“Go therefore and make disciples of all nations.” (Matthew 28:19)
In the Great Commission, we find our marching orders. The mission of the church is to make disciples who make disciples who…..make disciples. Jesus did not simply say this to the apostles. He did not simply say this to pastors and church leaders. He gave these instructions to all Christians for all time – to go and make disciples. One way to personalize this would be to ask – are you helping other Christians follow Jesus? This is a simple but important question.
Next Sunday in church (if you are able to attend), take a look at the people sitting next to you. These are your brothers and sisters in Christ and there is a sense in which we are responsible and accountable to one another. The writer of Hebrews tells us, “And let us consider how to stir one another to love and good works” (Hebrews 10:24). Our desire for “one another” should be that we are more in love with Jesus this week than we were last week. More in love with Jesus this month than we were last month. And more in love with Jesus this year than last. As we grow in our love for Jesus, it translates into “love and good works” and we should desire this to increase in fellow believers as well.

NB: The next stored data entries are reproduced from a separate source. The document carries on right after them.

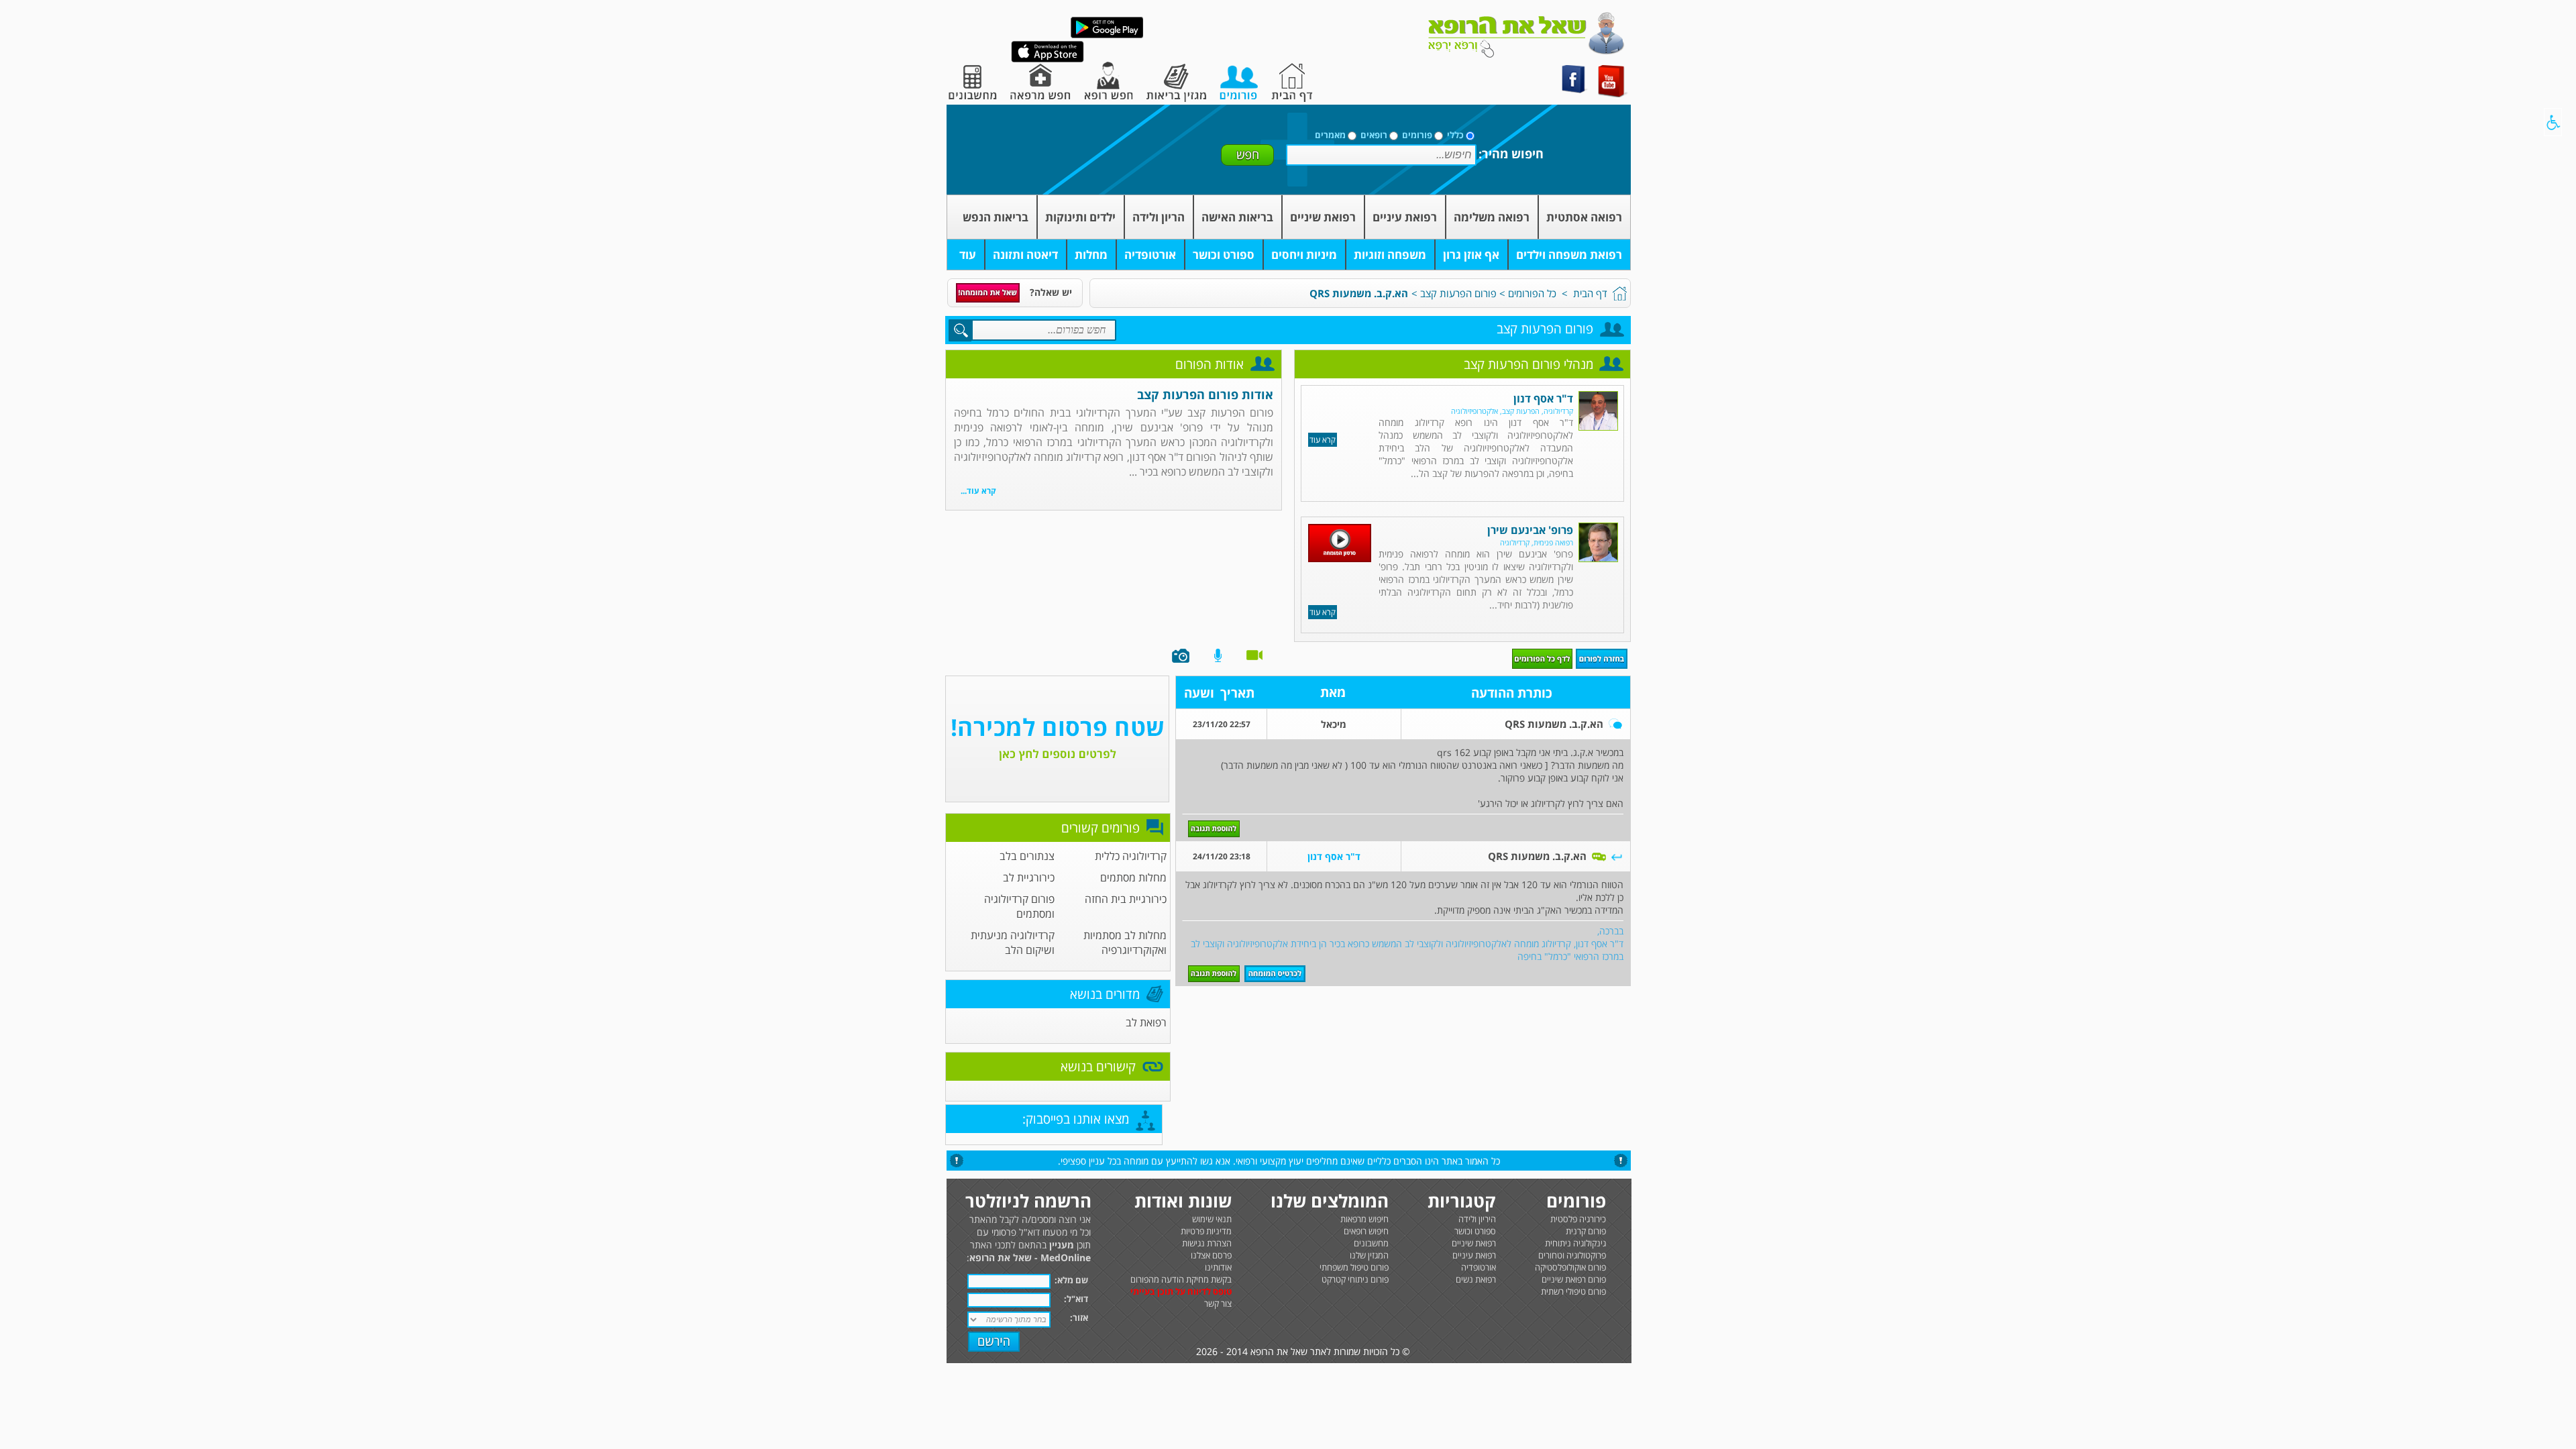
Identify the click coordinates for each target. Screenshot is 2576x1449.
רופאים (1373, 135)
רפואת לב (1146, 1022)
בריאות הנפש (995, 217)
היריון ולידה (1477, 1219)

It is remarkable how much influence we have on one another – both for good and for bad. Someone who is pursuing hard after God can fuel the fire in the hearts of those around him or her. Unfortunately, it works the other way as well. A Christian who is stagnant and not diligently pursuing God can tame the fire in the heart of a fellow believer. Even something like spreading gossip can have a destructive impact and actually hinder their walk with the Lord. So ask yourself; what kind of influence I am having on the Christian’s around me? Do they see someone who is growing more in love with Christ? Or am I being a tool of Satan and leading them further away from Jesus?
From a practical standpoint, how does this work? How do we point one another to Christ? How can we act as a catalyst for growth in the life of a fellow Christian? Well, I think it starts by simply checking in from time to time. Ask – how is your walk with the Lord? Are you staying in the Word? Are you experiencing victory over sin in your life? Are you growing in your prayer life? How are you applying the gospel to your life?

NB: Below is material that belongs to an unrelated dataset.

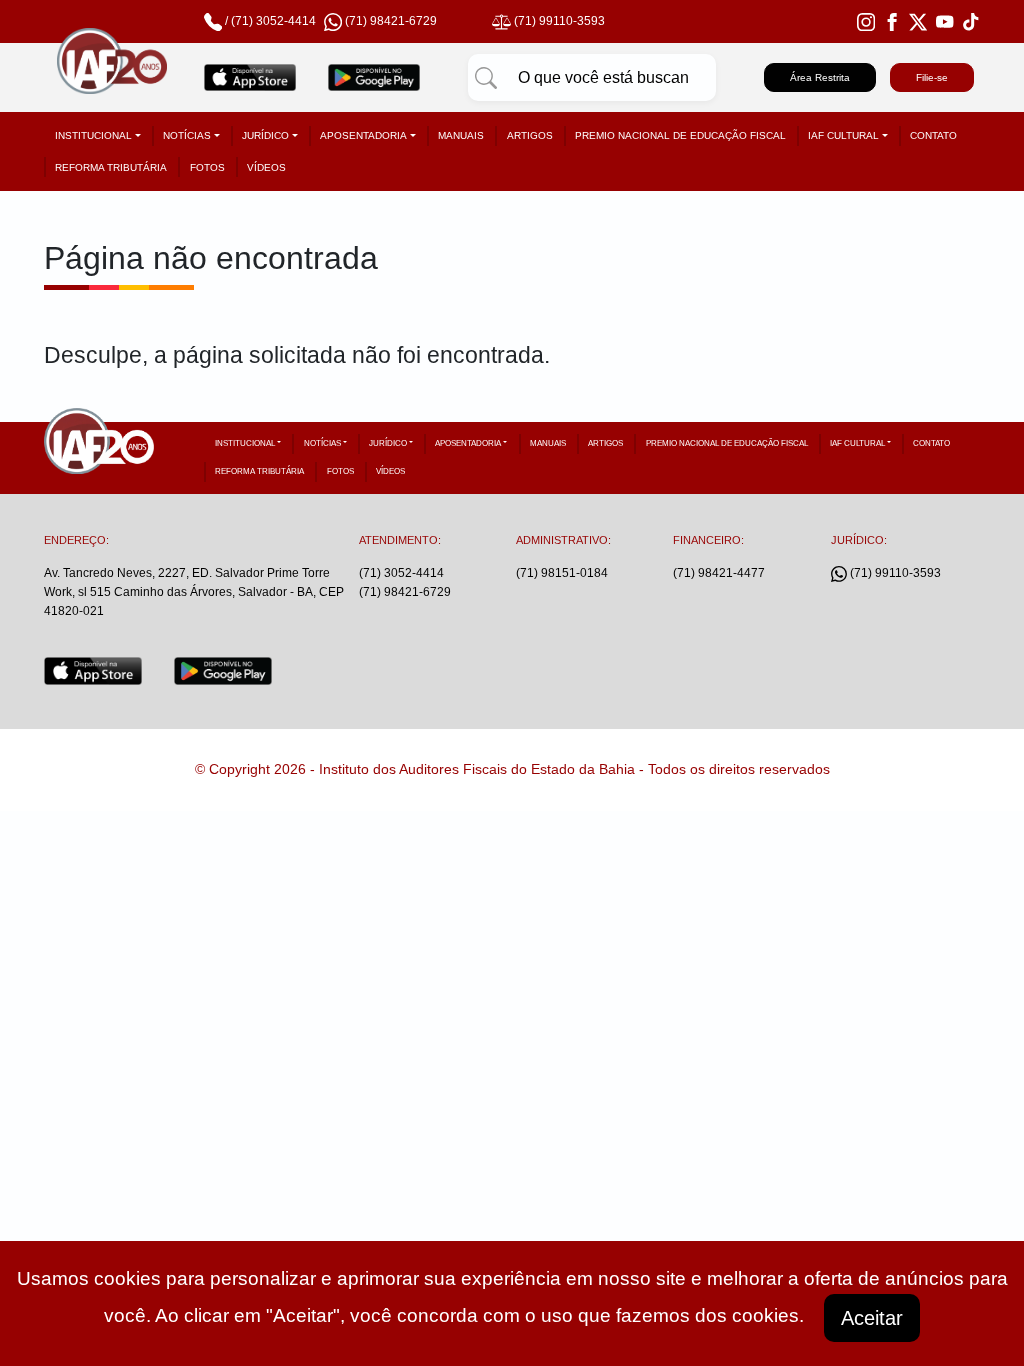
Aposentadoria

I realize this is hard because we live in such a privatized world where we never feel the right to ask those kinds of personal questions, but what it comes down to is a matter of “care.” The greatest thing in all the world is knowing Christ (Philippians 3:8, John 17:3) and I want to be able to say that I did my best to help the Christians around me to follow Jesus. Ignoring a brother or sister in Christ is not a way to show love and support. Sometimes this even involves a gentle challenge. Hey brother, “I’ve noticed you haven’t been in church for some time – everything all right?” That kind of thing can be hard, but sometimes it’s needed.
Friend, are you helping other Christian’s follow Jesus? What’s neat is that as you help them to follow Jesus, they can help other people follow Jesus. Disciples making disciples. This was the Master’s plan all along. It is true that sometimes this process does not move along as fast as ‘we’ would like, but the plan has worked marvelously for 2000 years, so why change it? Just do your best to help others follow Jesus and then trust “the Lord of the harvest” (Luke 10:2) to do His good work.